Когда, раздувая ноздри и бормоча свой гневный монолог, он укладывал одежду и обувь в пыльные бумажные пакеты с надписью «Фербандмюле Кур», в сознании вновь забрезжил смертный лик Гермины. Все братья и сестры, не сговариваясь, сходились в одном и том же ощущении, когда смотрели на окаменевшее лицо в морге онкологического отделения: перед ними лежала совершенно незнакомая женщина.
Амброс оставил в покое бумажные пакеты, закурил и взглянул на третьесортное изображение Назарянина над кроватью родителей. Святое семейство. Пожелтевший и покоробленный от света и влажности эстамп под стеклом в коричневой лакированной раме. И молодому человеку стало так грустно, что слезы на глаза навернулись.

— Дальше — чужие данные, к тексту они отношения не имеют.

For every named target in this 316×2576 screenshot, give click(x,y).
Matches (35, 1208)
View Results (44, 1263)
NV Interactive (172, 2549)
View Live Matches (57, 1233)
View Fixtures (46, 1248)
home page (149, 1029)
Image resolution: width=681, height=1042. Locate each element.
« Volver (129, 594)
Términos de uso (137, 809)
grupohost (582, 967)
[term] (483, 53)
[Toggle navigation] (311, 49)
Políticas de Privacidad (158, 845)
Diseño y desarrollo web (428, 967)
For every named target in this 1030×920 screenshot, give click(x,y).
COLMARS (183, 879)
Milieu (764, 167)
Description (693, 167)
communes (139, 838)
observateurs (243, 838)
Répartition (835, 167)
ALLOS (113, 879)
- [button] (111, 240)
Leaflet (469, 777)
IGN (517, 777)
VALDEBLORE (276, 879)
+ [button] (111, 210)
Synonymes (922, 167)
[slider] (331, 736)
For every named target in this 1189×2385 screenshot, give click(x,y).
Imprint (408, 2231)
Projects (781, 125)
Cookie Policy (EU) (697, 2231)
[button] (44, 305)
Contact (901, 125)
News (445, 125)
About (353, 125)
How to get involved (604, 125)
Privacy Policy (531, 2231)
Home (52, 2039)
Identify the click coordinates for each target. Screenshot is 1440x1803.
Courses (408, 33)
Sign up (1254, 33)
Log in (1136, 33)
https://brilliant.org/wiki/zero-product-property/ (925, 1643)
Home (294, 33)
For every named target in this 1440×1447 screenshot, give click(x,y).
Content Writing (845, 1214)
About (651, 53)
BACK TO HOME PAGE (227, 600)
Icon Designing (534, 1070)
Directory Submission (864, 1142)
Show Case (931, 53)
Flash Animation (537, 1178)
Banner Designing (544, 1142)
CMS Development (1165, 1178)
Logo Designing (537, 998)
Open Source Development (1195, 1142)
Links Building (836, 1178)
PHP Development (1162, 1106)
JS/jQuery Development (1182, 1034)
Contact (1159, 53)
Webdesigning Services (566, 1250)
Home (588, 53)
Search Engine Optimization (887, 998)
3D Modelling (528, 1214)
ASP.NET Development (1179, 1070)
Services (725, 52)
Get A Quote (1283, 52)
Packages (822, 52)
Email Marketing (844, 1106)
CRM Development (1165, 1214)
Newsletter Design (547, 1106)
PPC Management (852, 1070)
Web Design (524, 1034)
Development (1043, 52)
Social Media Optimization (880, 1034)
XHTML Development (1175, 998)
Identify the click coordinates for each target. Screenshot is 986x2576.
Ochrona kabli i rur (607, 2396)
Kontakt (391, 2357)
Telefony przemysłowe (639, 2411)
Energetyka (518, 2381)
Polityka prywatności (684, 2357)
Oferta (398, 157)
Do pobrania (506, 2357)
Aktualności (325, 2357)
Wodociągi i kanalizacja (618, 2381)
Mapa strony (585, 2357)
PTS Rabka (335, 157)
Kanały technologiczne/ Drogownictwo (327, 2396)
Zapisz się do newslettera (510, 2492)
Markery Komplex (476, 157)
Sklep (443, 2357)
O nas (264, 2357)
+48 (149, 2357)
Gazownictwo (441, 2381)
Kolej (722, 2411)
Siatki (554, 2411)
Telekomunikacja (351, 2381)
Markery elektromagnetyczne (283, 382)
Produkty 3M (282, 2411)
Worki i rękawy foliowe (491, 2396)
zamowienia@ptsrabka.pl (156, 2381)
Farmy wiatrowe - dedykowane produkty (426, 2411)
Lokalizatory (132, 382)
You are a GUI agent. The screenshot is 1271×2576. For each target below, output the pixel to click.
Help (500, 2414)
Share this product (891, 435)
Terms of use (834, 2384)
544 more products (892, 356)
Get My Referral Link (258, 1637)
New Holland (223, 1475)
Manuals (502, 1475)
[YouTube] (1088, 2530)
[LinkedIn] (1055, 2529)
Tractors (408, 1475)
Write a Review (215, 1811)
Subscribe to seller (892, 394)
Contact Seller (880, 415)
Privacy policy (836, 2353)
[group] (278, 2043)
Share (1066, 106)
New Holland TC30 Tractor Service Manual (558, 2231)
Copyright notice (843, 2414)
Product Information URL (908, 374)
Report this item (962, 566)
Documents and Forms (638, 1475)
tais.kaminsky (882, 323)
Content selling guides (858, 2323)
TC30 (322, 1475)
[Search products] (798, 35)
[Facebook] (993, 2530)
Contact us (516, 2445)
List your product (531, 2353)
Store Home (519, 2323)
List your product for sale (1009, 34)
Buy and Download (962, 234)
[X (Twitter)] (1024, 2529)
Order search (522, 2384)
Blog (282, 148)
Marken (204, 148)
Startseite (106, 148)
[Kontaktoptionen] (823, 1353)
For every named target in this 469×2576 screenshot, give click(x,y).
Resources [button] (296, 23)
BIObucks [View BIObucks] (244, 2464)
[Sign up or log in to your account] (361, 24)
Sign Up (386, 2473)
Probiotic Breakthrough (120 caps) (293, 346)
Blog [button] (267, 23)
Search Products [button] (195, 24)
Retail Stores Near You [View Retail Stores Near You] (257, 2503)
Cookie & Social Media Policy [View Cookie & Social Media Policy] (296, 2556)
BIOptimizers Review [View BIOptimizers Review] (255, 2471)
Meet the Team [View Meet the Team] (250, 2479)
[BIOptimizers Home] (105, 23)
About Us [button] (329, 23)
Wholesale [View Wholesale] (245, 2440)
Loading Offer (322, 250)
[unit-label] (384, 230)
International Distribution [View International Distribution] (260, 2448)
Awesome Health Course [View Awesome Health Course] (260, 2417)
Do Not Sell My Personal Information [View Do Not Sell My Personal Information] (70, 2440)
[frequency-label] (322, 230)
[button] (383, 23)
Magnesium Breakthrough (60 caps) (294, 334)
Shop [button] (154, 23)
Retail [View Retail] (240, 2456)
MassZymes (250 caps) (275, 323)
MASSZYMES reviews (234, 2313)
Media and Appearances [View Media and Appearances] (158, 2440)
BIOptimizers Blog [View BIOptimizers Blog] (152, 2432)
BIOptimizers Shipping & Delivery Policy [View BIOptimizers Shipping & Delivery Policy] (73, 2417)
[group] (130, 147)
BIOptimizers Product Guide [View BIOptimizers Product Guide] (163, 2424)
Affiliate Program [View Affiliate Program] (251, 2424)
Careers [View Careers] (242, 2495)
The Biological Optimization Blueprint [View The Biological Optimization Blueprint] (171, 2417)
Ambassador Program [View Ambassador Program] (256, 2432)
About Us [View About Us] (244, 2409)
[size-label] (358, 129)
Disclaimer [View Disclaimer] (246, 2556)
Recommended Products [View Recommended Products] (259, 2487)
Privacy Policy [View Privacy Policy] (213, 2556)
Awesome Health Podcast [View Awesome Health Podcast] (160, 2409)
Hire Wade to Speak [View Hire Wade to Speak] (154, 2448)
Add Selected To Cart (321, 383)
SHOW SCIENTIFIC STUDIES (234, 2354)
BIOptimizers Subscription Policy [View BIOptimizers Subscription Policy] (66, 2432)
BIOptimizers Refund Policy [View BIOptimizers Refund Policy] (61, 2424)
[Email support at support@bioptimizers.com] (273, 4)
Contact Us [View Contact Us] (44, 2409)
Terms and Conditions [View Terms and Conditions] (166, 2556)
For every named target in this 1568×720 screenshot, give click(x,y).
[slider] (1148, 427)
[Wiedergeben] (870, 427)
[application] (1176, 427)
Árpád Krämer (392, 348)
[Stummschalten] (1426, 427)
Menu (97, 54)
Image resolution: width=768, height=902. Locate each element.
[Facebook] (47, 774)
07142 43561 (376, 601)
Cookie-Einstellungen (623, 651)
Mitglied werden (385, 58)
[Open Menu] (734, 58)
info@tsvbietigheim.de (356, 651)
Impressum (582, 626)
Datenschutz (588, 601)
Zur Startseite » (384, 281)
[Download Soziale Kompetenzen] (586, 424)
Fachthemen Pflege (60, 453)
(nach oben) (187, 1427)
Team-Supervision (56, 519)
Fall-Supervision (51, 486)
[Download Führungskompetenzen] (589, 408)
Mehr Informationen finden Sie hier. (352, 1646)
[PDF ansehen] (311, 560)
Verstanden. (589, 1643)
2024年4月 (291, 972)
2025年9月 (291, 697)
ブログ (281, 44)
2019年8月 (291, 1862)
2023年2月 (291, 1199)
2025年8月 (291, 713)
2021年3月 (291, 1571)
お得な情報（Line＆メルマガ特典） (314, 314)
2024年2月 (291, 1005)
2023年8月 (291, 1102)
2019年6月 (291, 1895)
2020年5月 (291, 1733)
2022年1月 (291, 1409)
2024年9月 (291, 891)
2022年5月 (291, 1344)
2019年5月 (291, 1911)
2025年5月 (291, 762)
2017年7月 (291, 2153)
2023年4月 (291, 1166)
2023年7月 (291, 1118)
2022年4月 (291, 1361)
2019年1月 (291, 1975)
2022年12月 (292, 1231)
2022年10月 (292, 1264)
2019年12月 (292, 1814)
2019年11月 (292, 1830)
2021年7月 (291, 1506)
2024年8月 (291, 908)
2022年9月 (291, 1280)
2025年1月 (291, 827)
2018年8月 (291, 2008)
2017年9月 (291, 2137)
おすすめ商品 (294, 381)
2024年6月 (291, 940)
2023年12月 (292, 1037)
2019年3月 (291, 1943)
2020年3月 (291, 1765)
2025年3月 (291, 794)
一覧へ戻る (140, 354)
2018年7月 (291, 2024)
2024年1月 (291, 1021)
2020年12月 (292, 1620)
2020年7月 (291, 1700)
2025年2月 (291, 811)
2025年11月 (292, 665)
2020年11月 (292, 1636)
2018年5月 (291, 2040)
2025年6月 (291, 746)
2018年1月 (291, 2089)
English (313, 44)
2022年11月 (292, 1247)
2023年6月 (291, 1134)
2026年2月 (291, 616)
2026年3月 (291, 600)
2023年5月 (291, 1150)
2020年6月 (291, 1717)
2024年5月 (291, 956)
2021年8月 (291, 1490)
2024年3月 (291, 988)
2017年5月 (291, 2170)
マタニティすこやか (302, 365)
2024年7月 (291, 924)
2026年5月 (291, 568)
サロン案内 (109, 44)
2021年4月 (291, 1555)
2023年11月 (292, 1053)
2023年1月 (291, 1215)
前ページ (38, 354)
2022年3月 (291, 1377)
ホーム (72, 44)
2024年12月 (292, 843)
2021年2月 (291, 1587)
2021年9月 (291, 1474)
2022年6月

Мама, ты сама виновата. Ты только и умела все сносить и проглатывать. Почему ты попросту не порвала с ним? Я бы спер у старика счет, сплавал бы к заморским берегам. Причем первым классом. У скопидомов деньги надо отнимать. Ты была глуповата. Теперь я понимаю, почему мы так ужасались, глядя на тебя в последний раз. Лживости как не бывало. А твое лицо заплыло жиром и расползлось от многолетней лжи.
Не успел он добормотать свою мысль до конца, как его перебила нечистая совесть и попридержала разогнавшуюся обвинительную речь. Позволительно ли так говорить о родителях? Разве они не хотели как лучше? Ведь это же старое поколение, для которого деньги, разговоры и Господь Бог дороже всего на свете. В конце концов его одолели сомнения: кто же все-таки виноват больше в несчастье этого супружества и разобщенности всех ближайших родственников? Гермина? Леопольд? Или же сами дети? Но вскоре он вновь начал выкладывать аргумент за аргументом на стол, ломившийся от свидетельств обвинения.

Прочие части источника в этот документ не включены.